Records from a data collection
-------------------------
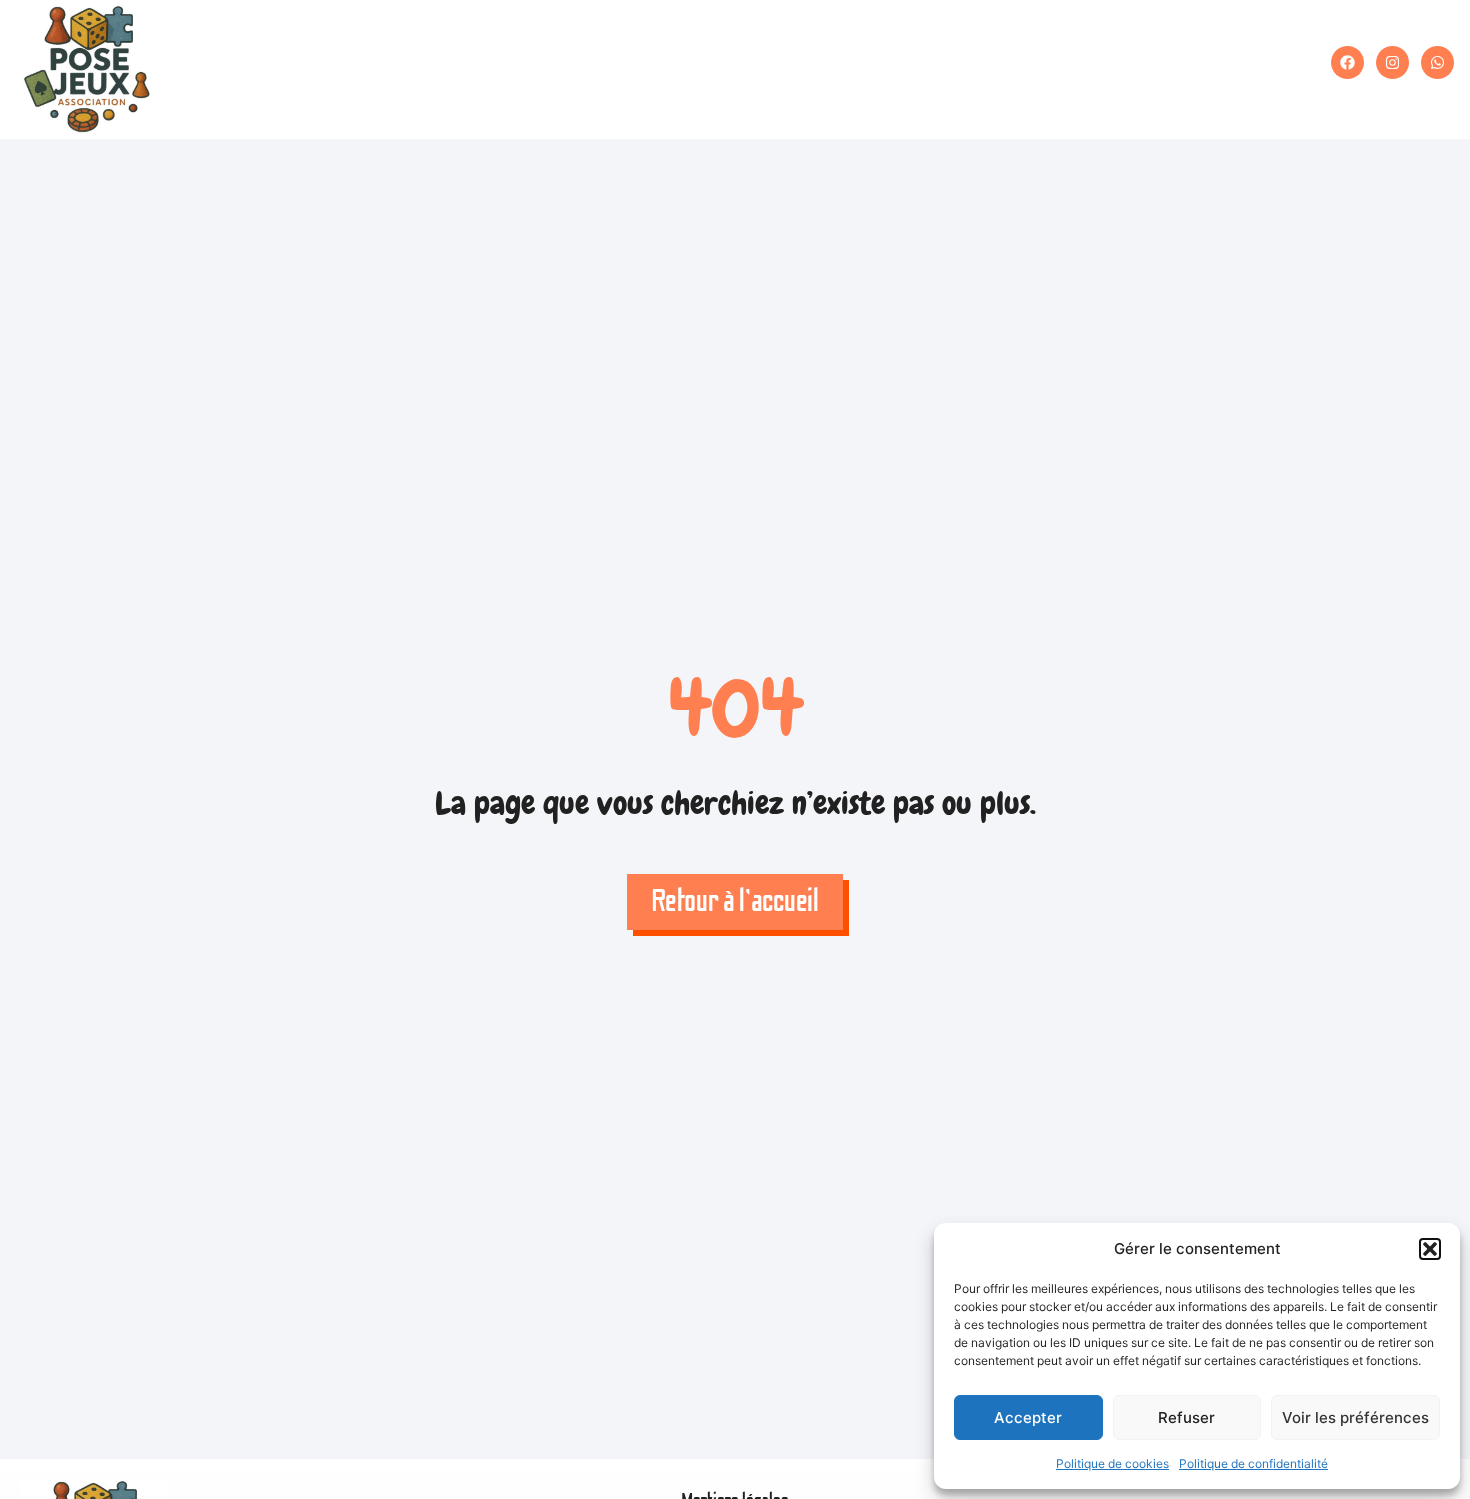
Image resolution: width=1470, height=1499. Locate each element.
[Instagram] (1392, 62)
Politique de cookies (1112, 1463)
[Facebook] (1347, 62)
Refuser (1186, 1417)
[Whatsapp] (1437, 62)
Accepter (1028, 1417)
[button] (1430, 1249)
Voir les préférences (1355, 1417)
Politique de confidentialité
-------------------------
- **Exercise brief**:
Among the lines above, find those carrying the word "Politique" and copy them out.

- **Task result**:
Politique de cookies (1112, 1463)
Politique de confidentialité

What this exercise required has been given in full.